Fully explain your ideas

To get an excellent score in the IELTS Task 2 writing section, one of the easiest and most effective tips is structuring your writing in the most solid format. A great argument essay structure may be divided to four paragraphs, in which comprises of four sentences (excluding the conclusion paragraph, which comprises of three sentences).

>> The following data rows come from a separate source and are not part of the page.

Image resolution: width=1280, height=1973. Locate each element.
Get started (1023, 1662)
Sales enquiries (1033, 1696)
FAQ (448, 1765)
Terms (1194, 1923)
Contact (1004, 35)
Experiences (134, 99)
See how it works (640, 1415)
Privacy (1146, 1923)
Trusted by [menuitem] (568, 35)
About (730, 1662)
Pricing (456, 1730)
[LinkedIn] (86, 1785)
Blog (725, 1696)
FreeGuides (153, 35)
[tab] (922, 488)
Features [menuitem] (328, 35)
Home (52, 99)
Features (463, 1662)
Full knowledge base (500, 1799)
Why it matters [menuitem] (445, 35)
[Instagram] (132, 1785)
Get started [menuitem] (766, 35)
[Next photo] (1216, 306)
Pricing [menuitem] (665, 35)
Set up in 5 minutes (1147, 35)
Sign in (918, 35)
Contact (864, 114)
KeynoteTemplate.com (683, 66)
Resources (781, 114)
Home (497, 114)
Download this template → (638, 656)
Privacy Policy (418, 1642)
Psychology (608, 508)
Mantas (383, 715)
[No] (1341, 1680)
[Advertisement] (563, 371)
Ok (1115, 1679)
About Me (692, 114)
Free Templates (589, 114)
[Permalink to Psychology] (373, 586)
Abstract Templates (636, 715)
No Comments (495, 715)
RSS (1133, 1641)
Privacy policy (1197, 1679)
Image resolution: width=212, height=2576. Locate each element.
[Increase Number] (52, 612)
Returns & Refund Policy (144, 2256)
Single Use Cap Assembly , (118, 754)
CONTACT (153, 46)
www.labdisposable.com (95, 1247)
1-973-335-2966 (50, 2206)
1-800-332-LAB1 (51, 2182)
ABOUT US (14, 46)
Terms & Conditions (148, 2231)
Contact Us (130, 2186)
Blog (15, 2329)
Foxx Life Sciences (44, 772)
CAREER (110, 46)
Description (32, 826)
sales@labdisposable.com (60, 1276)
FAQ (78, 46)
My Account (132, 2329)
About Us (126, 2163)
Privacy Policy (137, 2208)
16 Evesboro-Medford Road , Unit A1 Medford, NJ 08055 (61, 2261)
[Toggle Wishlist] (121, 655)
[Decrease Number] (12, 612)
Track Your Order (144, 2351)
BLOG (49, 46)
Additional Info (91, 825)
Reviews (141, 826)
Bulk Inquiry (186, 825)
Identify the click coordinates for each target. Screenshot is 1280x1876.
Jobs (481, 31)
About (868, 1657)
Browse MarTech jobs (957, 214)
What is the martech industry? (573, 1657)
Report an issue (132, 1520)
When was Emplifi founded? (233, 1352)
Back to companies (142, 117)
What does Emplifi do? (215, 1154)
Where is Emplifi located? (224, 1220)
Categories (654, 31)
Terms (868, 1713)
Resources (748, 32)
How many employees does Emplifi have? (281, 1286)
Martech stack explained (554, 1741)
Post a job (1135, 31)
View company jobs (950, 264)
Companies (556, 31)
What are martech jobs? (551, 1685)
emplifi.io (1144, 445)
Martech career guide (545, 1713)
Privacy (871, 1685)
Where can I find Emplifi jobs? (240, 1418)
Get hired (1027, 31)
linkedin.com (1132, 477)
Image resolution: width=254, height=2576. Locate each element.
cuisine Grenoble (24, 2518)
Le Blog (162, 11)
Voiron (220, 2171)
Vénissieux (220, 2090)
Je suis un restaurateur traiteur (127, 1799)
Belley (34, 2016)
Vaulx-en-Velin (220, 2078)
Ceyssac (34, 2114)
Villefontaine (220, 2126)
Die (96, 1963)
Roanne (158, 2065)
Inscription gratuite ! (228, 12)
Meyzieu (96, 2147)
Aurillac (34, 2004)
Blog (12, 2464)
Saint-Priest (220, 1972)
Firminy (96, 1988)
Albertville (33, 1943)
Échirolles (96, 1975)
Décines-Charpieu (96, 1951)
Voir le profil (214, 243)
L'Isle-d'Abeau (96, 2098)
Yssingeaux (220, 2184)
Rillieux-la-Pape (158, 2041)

For we to consider an essay structure a great one, it should be looking like this:

  • Paragraph 1 - Introduction
    • Sentence 1 - Background statement
    • Sentence 2 - Detailed background statement
    • Sentence 3 - Thesis
    • Sentence 4 - Outline sentence
  • Paragraph 2 - First supporting paragraph
    • Sentence 1 - Topic sentence
    • Sentence 2 - Example
    • Sentence 3 - Discussion
    • Sentence 4 - Conclusion
  • Paragraph 3 - Second supporting paragraph
    • Sentence 1 - Topic sentence
    • Sentence 2 - Example
    • Sentence 3 - Discussion
    • Sentence 4 - Conclusion
  • Paragraph 4 - Conclusion
    • Sentence 1 - Summary
    • Sentence 2 - Restatement of thesis
    • Sentence 3 - Prediction or recommendation

Our recommended essay structure above comprises of fifteen (15) sentences, which will make your essay approximately 250 to 275 words.